Anyway, yesterday, we were slightly better prepared (well, we had fleeces, but only two oranges and no sandwiches) and it was warmer and the path was mostly not snowy and well signed but also much, much harder... started steeper









almost immediately and by the end was mostly rocky ledges and steps, defined in
some places with tree trunk steps (where you could tell those apart from the fallen trees!)








and excitingly, iron pegs and foot holds across sheer rock in others, this was more a case of scrambling up, on hands and knees at some points and seemed to take much longer than the 1h45mins indicated. 









We were just despairing of ever reaching the top when we rounded a corner into a snow filled valley and an easy (well level!) trail through the snow












to the prettiest of frozen lakes




- magical, so worth the effort! 





















The views on the way back down were glorious

















- to give you an idea, we walked from the righthand corner of the lake you can see in the picture and this was taken from about half the distance and 3/4 of the way up! -




but down was not much faster and some of it was done on my bottom - only twice unintentionally... :)
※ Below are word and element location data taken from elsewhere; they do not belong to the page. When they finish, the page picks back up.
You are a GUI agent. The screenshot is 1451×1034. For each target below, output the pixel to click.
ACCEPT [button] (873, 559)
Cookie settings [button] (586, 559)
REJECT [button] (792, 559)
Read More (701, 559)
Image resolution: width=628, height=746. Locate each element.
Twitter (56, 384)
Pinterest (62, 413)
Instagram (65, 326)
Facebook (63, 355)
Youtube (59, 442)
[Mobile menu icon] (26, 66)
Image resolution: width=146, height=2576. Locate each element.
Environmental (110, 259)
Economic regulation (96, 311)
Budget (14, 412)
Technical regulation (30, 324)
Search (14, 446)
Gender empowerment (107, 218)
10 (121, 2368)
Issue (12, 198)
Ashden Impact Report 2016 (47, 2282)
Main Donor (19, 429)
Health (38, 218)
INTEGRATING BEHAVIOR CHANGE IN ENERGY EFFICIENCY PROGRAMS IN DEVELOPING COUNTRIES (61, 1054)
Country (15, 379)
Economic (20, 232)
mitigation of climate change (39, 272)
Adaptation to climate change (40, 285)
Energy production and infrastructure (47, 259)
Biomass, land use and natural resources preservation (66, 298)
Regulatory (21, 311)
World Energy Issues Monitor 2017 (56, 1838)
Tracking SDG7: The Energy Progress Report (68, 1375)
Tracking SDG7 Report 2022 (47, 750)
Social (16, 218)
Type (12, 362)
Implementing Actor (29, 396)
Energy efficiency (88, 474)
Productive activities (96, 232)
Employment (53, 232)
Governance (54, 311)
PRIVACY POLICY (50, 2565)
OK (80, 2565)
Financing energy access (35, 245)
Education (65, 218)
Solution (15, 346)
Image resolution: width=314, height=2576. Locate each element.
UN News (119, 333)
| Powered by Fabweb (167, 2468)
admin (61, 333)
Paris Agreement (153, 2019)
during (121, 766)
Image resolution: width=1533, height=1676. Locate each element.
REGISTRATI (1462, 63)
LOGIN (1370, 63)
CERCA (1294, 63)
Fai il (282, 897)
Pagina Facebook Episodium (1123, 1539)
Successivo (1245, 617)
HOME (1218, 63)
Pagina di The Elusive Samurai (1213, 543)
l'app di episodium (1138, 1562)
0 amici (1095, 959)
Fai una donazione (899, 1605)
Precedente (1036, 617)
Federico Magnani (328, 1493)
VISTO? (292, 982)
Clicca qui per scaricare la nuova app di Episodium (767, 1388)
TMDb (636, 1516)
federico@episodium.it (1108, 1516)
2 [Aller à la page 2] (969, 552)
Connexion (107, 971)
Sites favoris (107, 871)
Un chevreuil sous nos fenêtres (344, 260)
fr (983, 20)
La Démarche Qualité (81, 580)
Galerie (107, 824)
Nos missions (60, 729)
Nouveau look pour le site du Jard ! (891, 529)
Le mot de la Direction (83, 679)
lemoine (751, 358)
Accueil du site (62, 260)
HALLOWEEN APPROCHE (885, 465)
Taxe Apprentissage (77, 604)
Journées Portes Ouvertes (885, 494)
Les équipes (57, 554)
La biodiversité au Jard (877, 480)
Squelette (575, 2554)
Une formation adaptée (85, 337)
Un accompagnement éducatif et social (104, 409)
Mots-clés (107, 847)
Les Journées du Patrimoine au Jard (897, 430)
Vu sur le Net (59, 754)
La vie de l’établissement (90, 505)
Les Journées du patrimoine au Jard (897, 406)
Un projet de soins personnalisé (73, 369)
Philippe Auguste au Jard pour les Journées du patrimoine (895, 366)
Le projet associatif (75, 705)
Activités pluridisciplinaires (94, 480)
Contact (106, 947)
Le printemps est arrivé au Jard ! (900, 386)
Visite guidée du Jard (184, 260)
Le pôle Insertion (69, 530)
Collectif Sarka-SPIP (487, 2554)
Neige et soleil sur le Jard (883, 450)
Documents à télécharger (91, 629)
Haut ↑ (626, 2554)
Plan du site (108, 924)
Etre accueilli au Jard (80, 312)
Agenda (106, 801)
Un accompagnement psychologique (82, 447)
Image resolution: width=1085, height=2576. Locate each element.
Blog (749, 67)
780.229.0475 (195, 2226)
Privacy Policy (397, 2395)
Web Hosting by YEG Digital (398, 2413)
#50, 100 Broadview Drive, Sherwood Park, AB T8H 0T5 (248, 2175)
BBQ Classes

So our 2h stroll turned into a 6h hike - we did indeed make it all the way to the top in 3h and back down in 3h despite the amount of sitting we did! - but well worth the hard slog and cold wet feet - mine were wet from snow and in trying to liberate some lake water to drink, Will disappeared through the ice up to his ankles... we ate clean snow instead :) - for the the fabulous views, the glorious peaacefulness and the slightly smug feeling we have :)

We parked last night in an area marked on our new free map of Slovenia - the tourist office here is brilliant! - as being a camper stop, just below the 1200m pass and after an undisturbed night are now wending our way back down the mountains in glorious sunshine en route to the capital city, Ljubljana



So we have had our idyllic sunny mountain lakes mini break - just in a different country from the one planned and without the company we had hoped to have for it...  -  I have also  discovered some hitherto unknown muscles in my thighs which are screaming this morning but otherwise, all good :)





The tourist office slogan is indeed correct - I do feel Slovenia!